Dr. Benny Peiser, a professor at Liverpool John Moores University, was one of many scientists to disagree with Dr. Oreskes’s unequivocal conclusions. Dr. Peiser decided to conduct his own analysis with the same documents and found the following: “Of all 1117 [papers], only 13 (or 1%) explicitly endorse the ‘consensus view’. 322 [papers] (or 29%) implicitly accept the ‘consensus view’ but mainly focus on impact assessments of envisaged global climate change. 470 (or 42%) [papers]… do not include any direct or indirect link or reference to human activities, CO2 or greenhouse gas emissions, let alone anthropogenic forcing of recent climate change.”
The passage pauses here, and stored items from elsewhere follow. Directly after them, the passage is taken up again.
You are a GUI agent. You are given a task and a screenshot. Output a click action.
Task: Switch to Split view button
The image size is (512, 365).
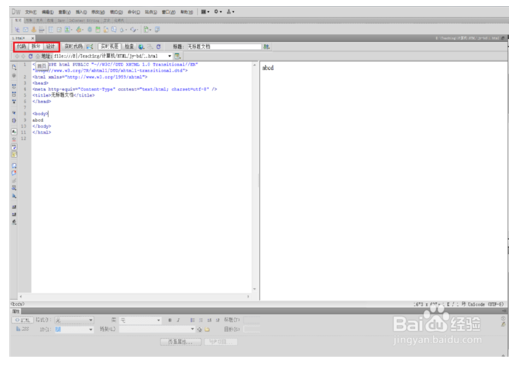[x=36, y=47]
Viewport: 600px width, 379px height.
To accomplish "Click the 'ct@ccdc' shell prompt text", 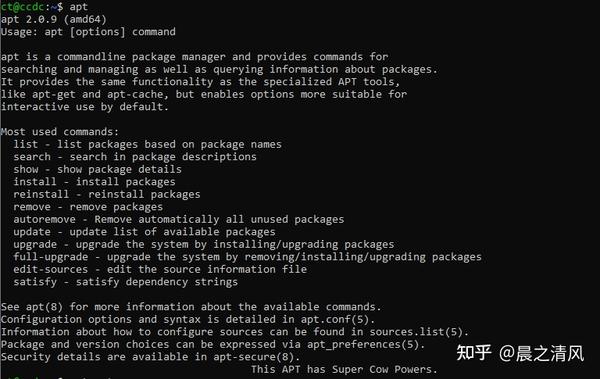I will click(22, 7).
Dr. Peiser submitted his findings in order to be published in Science but was rejected on the grounds that “basic points” of his research had been “widely dispersed over the internet.” Dr. Peiser challenged the legitimacy of this statement stating, “It is simply not true that they have appeared elsewhere.” Later, he wrote back to them, “As the results from my analysis refuted the original claims, I believe Science has a duty to publish them.” They did not.

Lindzen argued that proponents of global warming “fail to note that there are many sources of climate change, and that climate change occurred many times both before and after man appeared on earth. Given the ubiquity of climate change, it is implausible that all change is for the worse. Moreover, the coincidence of increasing carbon dioxide and the small warming over the past century hardly establishes causality.”

Despite these doubts, mainstream reporters continue to insist on a consensus.

In a recent debate on MSNBC’s Hardball between the host, Chris Matthews, and U.S. Rep. Dana Rohrabacher (R-California), Matthews claimed, “There is a huge consensus on global warming in the country right now and man’s contribution to it.” He continued to openly criticize Rohrabacher’s skepticism about global warming by calling him names without actually confronting several scientific arguments that Rohrabacher presented. Rohrabacher was condescendingly asked, “Are you a Luddite…are you a part of the Planet of the Apes that doesn’t want science?” To this he responded, “[I’m] someone willing to speak the truth…in my lifetime I have never seen an effort with more pressure to try to cut off debate than this issue… you have just demonstrated to your audience by calling names…how do you discuss science with those types of terms?” At the conference, Rohrabacher challenged “believers” of global warming by boldly stating, “The case is not closed…the tide is turning.”

Although mainstream reporting continues to exaggerate the consensus among the scientific community, the tide is indeed turning. In a recent Gallup Poll, a record high 41% say that the seriousness of global warming is exaggerated. That is a 6% increase from the 2008 poll.

Evan Sumortin is an intern at the American Journalism Center, a training program run by Accuracy in Media and Accuracy in Academia.